Disable App Engine request logging (optional)
By default, App Engine logs information about every single request (e.g. request path, query parameters, etc) that it receives. If your tagging server handles a lot of requests per month (e.g. greater than 1 million), those log messages may incur significant logging charges. To reduce or eliminate the logging charges, we recommend disabling the App Engine request logging. To disable App Engine request logging, follow these steps:
- Navigate to the Logging -> Logs Router. Make sure you're in the project that matches your container ID:
- For the Type: Cloud Logging bucket, Name: _Default line, select the overflow menu, then click Edit Sink
- Under Sink destination, select logs bucket _Default
- Under Choose logs to include in sink, add this text to the existing inclusion filter on a new line:
NOT LOG_ID("appengine.googleapis.com/nginx.request") AND NOT LOG_ID("appengine.googleapis.com/request_log")
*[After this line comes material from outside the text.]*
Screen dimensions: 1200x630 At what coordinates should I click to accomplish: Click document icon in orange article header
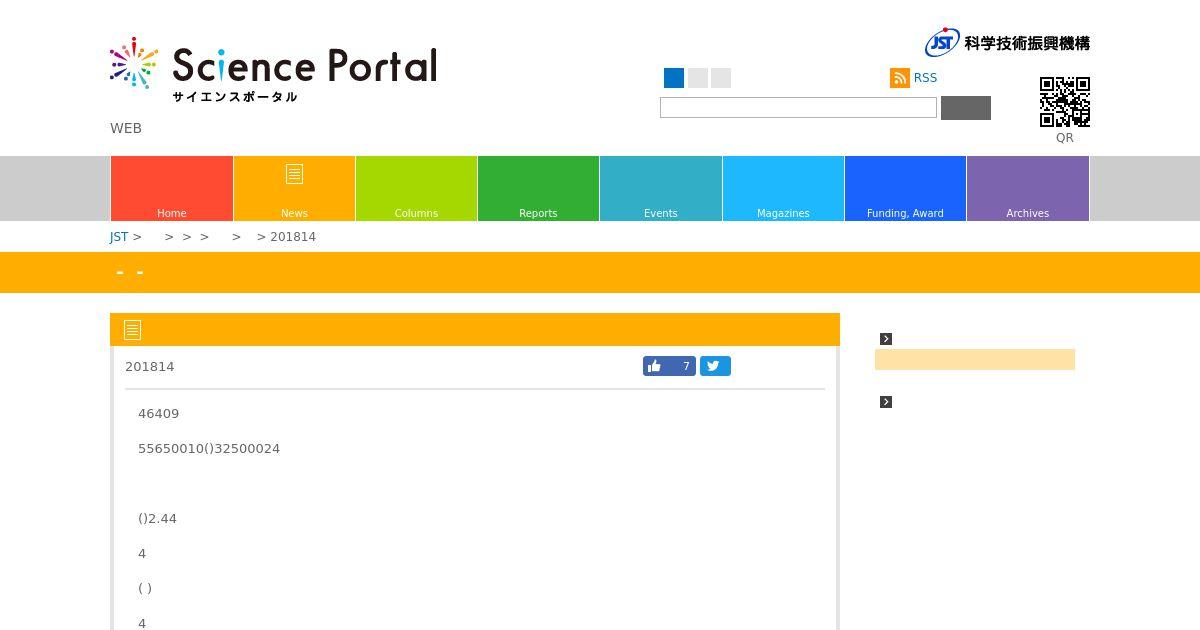[132, 330]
- To also disable logging from the load balancer, add this text, on a new line, to the existing inclusion filter:
NOT LOG_ID("requests"). Note: This will disable all logging from the load balancer, including requests that are not sent to the server container.
- Click Update Sink button at the bottom
Now the App Engine request will be excluded from logging. Check the Logging -> Logs Viewer to ensure that new requests are not appearing in the logs.
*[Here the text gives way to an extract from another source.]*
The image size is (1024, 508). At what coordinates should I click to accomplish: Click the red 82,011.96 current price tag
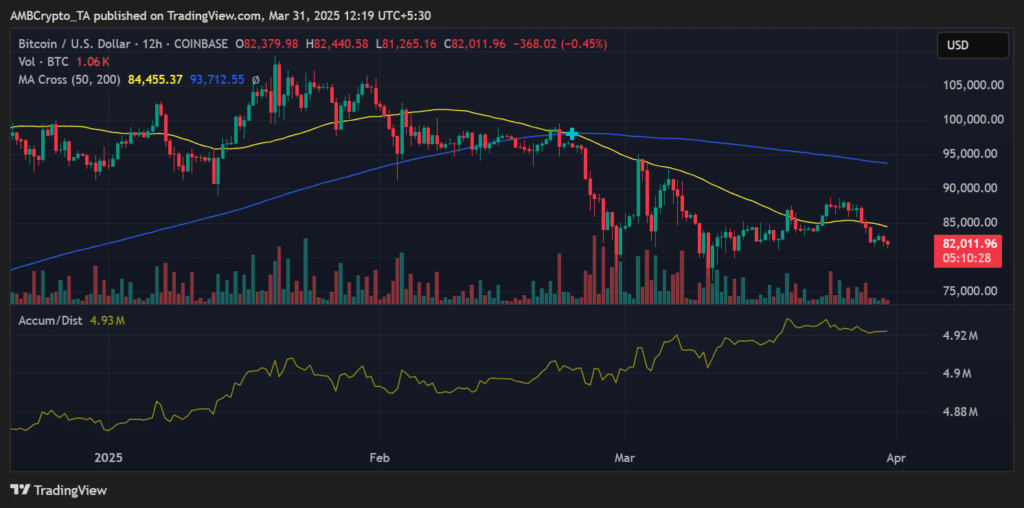(x=970, y=243)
Troubleshoot production deployment timeouts
When you run the setup script to create or reconfigure the tagging server, the script may time out. There are several reasons this could happen. The two most common are:
Service accounts have incorrect permissions - The Compute Engine and App Engine service accounts are responsible for deploying and maintaining the production deployment. By default, they are preconfigured with the appropriate permissions. However, in some cases, an organization's policy may cause them to be incorrect.
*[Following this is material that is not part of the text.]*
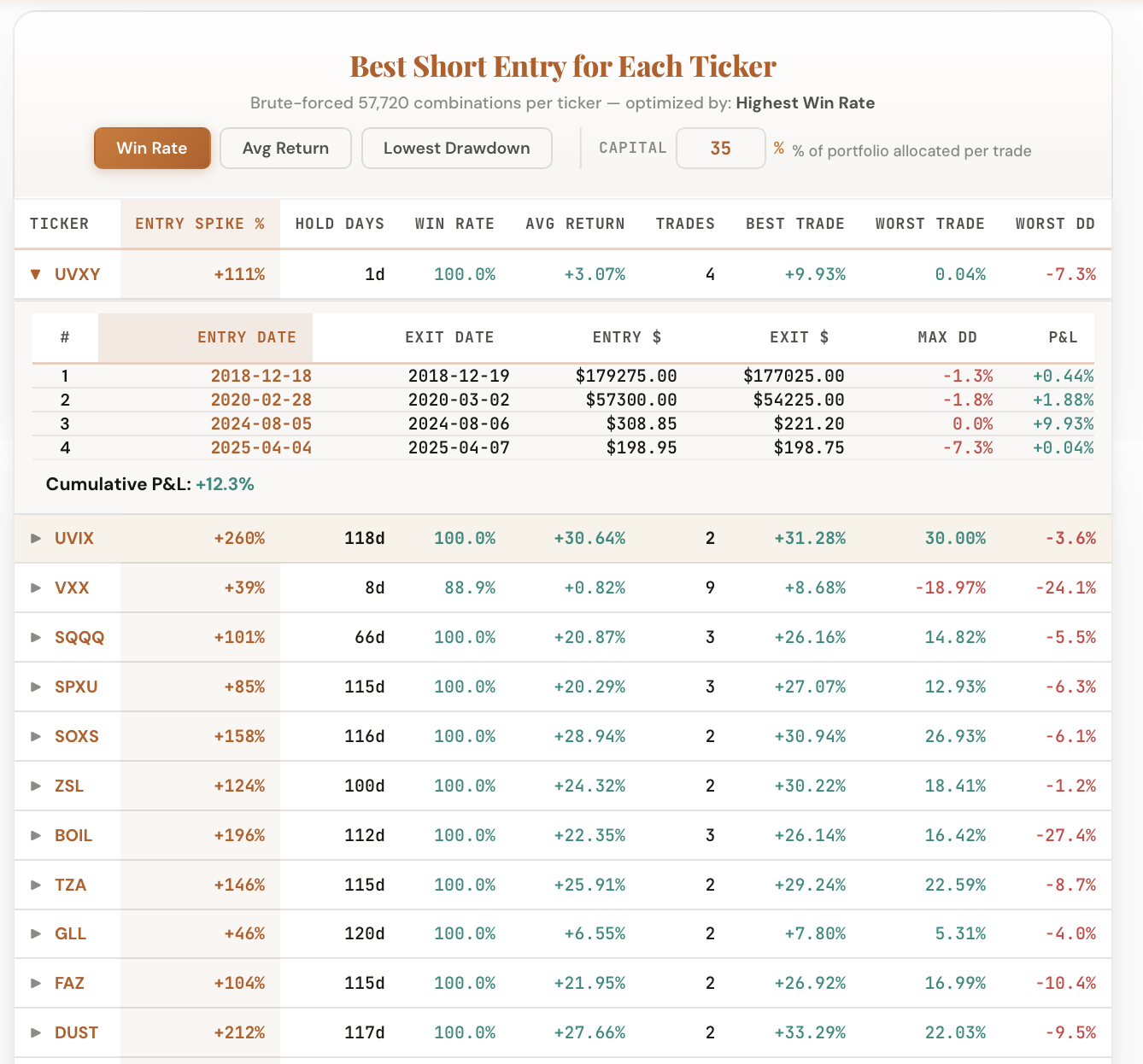Click the 2024-08-05 entry date

[x=261, y=424]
- Navigate to the IAM & Admin page in the left-hand navigation bar in the Google Cloud console.
- Find the Compute Engine service account
<project_number>-email@example.com the App Engine service account
- Both service accounts must have the
Editorrole. If either account does not have the
Editorrole, update the role by clicking the pencil icon on the right of the account, clicking the dropdown of the existing role, scrolling up to the top and clicking Project, then Editor.
Insufficient quota - The production deployment consumes Compute Engine quota. If the project does not have enough quota, the deployment may time out while trying to provision resources.
- Navigate to the IAM & Admin page in the left-hand navigation bar in the Google Cloud console, then click the Quotas tab in the left-hand navigation bar.
- Near the top of the page, click the text box that says Filter table and type in
Compute Engine API. Click the only result.
- Verify that all the quota statuses are within limit or have a green checkmark.
- Find and click into CPUs. Verify that the current usage plus the number of instances being deployed will still be below the limit for the deployment region.